Task details => Whenever a line below includes the string "field", show it.

Records for this exercise =>
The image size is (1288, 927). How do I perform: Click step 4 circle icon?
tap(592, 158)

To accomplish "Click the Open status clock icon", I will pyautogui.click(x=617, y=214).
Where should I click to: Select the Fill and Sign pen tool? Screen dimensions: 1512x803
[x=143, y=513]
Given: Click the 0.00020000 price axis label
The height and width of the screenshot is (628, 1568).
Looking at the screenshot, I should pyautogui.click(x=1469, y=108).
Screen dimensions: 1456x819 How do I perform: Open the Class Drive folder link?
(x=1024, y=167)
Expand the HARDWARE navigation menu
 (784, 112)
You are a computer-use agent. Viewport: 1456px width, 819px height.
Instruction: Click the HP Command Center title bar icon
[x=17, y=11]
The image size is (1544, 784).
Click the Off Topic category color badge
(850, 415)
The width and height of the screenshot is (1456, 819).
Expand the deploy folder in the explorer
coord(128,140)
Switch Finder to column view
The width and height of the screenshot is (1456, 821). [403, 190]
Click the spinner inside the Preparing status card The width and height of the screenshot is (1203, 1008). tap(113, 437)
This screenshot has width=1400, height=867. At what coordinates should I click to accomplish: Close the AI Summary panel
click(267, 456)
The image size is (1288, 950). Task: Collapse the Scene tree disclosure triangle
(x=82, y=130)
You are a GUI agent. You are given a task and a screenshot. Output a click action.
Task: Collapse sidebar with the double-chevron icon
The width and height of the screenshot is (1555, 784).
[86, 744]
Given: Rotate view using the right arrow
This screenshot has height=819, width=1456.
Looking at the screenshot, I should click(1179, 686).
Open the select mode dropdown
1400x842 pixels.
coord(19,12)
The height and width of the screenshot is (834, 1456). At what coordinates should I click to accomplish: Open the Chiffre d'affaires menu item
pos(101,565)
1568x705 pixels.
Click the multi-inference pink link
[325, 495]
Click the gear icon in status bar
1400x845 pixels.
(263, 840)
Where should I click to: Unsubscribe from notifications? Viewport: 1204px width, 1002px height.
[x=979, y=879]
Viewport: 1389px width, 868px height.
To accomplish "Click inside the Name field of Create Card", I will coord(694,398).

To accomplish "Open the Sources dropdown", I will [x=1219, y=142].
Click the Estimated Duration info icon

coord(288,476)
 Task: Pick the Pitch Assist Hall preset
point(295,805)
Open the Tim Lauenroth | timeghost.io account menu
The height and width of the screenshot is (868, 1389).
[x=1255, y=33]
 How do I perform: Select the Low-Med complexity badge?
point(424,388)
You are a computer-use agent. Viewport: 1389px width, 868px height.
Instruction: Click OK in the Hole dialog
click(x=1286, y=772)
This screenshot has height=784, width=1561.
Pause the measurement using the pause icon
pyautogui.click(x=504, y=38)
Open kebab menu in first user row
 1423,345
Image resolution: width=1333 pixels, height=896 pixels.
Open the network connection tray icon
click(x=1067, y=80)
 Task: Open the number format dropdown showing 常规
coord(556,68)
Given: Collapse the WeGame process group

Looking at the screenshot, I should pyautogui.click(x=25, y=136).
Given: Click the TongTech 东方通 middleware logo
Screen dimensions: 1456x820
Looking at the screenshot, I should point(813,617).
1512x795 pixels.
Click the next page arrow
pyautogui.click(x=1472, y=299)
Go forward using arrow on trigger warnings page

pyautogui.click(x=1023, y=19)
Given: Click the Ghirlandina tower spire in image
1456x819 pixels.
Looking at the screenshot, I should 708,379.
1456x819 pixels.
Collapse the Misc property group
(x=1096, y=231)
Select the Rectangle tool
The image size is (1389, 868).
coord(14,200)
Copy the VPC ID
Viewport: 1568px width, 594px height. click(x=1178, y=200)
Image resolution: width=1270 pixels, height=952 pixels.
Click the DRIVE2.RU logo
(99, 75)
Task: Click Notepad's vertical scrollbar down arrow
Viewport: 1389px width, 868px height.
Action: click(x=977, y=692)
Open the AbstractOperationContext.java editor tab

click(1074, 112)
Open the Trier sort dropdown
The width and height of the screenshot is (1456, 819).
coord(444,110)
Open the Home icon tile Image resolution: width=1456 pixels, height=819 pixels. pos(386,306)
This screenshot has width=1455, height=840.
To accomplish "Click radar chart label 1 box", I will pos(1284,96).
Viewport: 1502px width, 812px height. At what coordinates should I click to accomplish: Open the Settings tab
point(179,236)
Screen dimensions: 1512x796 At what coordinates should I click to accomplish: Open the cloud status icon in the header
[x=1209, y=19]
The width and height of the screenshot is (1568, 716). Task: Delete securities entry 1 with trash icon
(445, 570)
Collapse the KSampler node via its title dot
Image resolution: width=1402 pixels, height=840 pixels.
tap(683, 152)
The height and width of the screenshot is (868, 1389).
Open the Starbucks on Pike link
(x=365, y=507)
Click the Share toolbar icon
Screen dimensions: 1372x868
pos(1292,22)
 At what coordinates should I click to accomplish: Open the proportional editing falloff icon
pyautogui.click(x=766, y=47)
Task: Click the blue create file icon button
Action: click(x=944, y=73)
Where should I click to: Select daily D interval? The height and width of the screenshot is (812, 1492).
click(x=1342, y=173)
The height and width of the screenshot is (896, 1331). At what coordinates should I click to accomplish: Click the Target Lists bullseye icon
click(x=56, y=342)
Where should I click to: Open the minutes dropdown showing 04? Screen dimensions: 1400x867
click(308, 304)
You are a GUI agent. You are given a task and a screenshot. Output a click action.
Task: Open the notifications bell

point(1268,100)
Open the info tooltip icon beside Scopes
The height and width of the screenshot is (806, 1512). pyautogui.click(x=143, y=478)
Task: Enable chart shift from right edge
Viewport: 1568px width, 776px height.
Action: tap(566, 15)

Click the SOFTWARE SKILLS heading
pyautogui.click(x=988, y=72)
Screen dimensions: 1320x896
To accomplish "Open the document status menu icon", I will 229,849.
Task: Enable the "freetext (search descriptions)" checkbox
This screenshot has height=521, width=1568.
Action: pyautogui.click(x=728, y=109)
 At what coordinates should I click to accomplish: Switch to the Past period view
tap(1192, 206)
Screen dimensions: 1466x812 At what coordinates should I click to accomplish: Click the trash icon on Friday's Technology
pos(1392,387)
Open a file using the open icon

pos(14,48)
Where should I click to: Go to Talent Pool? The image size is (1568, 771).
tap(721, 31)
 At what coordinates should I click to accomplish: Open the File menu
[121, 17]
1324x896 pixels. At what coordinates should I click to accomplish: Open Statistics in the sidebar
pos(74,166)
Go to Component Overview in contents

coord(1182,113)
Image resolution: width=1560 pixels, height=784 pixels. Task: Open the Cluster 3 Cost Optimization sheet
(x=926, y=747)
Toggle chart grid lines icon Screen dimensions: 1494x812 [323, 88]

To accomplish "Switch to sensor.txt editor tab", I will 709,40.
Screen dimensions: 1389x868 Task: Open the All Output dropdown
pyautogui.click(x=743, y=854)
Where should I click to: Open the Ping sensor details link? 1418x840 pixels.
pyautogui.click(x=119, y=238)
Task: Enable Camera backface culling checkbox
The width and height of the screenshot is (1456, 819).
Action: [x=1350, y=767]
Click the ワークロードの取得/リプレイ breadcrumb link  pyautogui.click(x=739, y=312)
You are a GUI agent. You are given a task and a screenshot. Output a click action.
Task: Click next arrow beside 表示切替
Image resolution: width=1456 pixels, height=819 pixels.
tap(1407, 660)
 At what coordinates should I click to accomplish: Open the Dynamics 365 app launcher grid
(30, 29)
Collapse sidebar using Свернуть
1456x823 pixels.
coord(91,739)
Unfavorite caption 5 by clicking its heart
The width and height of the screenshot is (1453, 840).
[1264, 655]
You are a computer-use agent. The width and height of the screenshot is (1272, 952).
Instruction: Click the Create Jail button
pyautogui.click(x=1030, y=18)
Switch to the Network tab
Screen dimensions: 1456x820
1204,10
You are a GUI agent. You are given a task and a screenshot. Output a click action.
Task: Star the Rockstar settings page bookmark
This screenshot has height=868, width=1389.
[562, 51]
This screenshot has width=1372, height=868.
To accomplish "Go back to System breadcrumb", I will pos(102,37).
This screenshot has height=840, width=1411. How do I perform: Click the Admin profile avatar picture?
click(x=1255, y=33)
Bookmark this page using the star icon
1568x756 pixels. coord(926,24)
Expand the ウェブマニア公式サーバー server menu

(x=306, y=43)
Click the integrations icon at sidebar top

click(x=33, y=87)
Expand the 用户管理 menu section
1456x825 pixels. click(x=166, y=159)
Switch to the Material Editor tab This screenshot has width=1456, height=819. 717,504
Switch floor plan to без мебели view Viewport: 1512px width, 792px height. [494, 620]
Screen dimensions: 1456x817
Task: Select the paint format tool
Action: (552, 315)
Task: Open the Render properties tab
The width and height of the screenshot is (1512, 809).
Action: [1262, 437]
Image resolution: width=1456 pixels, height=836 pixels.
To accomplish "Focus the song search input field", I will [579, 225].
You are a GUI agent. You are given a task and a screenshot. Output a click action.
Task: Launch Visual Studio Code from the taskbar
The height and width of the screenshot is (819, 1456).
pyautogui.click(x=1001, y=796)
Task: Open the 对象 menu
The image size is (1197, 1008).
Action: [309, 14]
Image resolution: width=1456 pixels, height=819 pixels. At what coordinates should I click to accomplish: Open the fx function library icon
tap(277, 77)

Answer for this exercise =>
To accomplish "Click inside the Name field of Create Card", I will coord(694,398).
To accomplish "Focus the song search input field", I will [579, 225].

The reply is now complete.